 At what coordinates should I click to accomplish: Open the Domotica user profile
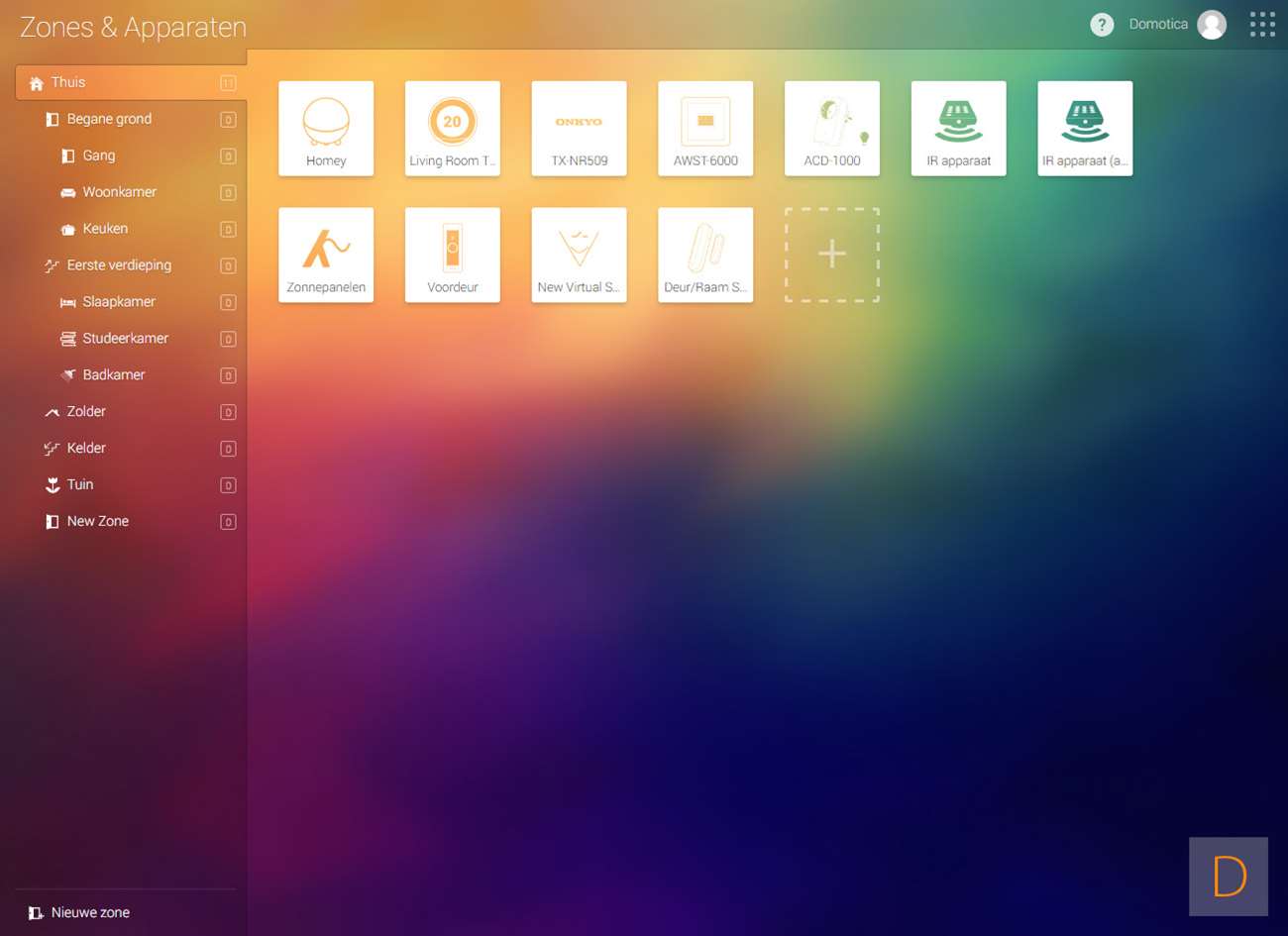pos(1211,25)
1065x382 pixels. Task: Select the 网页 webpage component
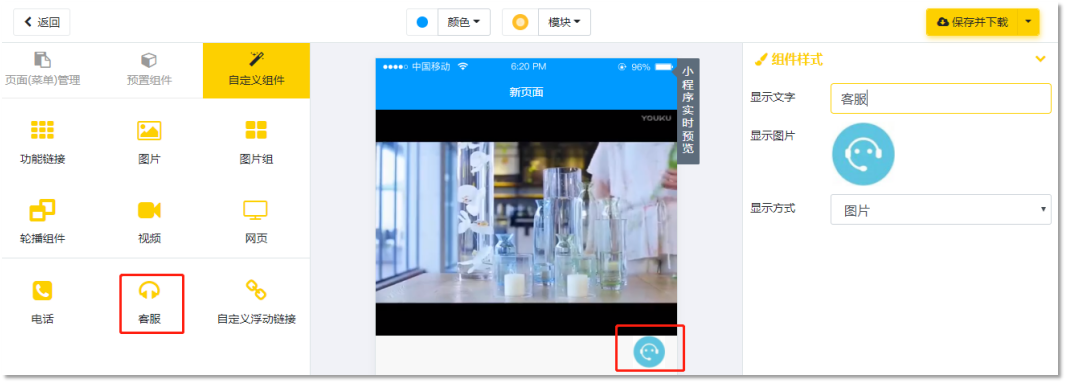(x=256, y=222)
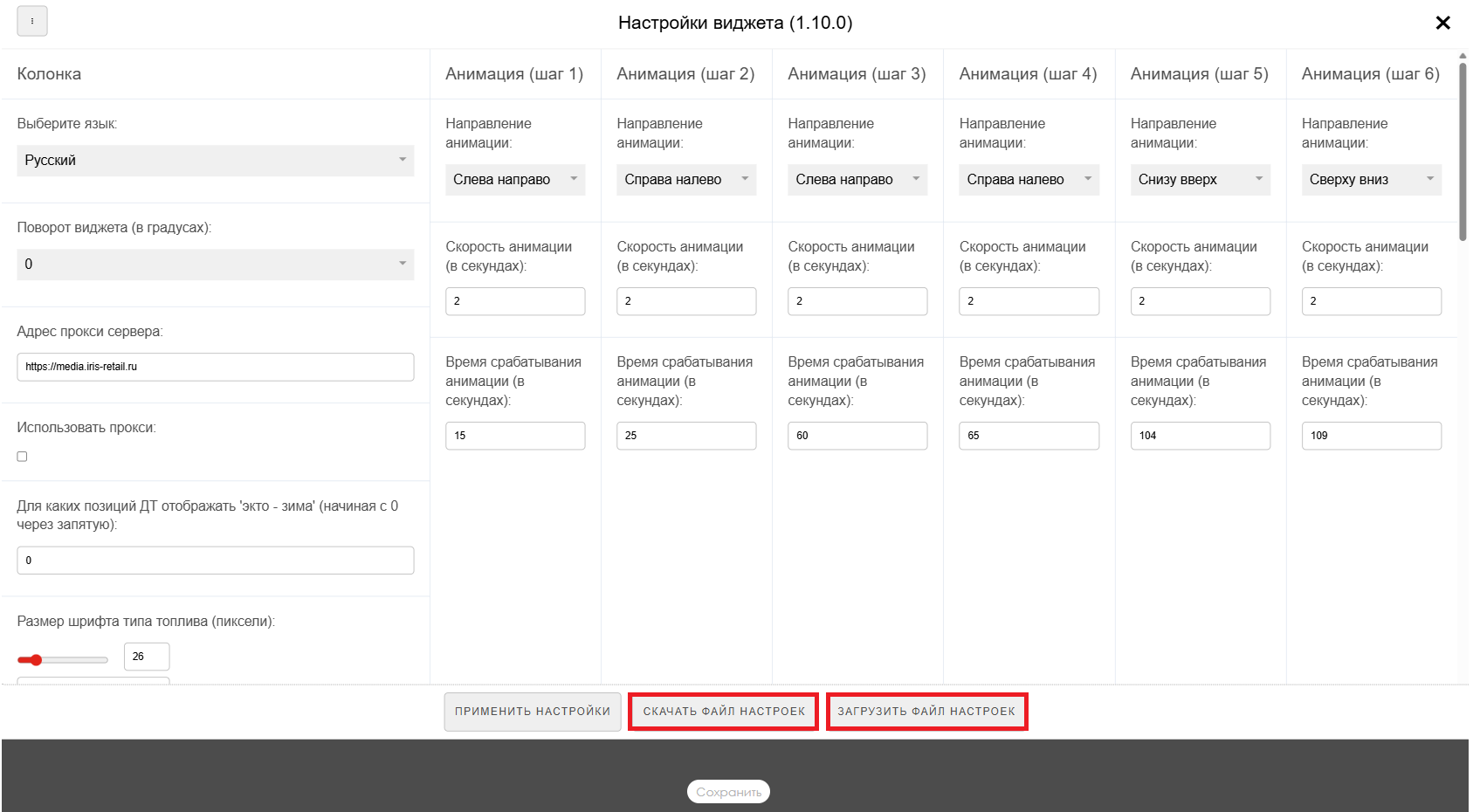Click 'Загрузить файл настроек' button
1473x812 pixels.
coord(926,712)
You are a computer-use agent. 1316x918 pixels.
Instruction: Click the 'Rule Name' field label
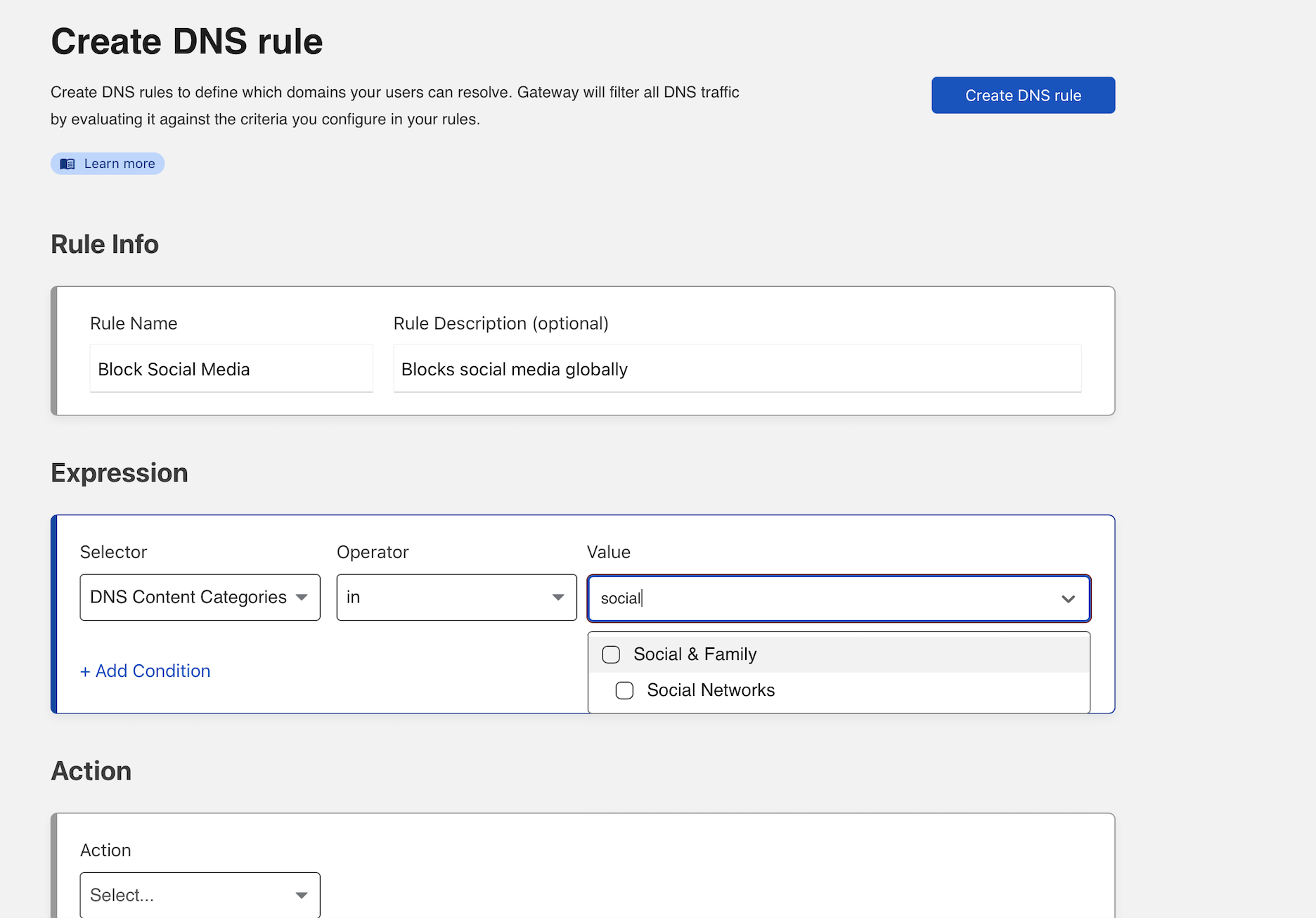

**What the exercise asks**:
Turn every line of the data above into a numbered list, leaving out blank lines and the pictures.

**Expected output**:
1.  At what coordinates should I click to accomplish: Open the Domotica user profile
2. pos(1211,25)
3. 1065x382 pixels. Task: Select the 网页 webpage component
4. (x=256, y=222)
5. Click 'Загрузить файл настроек' button
6. 1473x812 pixels.
7. coord(926,712)
8. You are a computer-use agent. 1316x918 pixels.
9. Instruction: Click the 'Rule Name' field label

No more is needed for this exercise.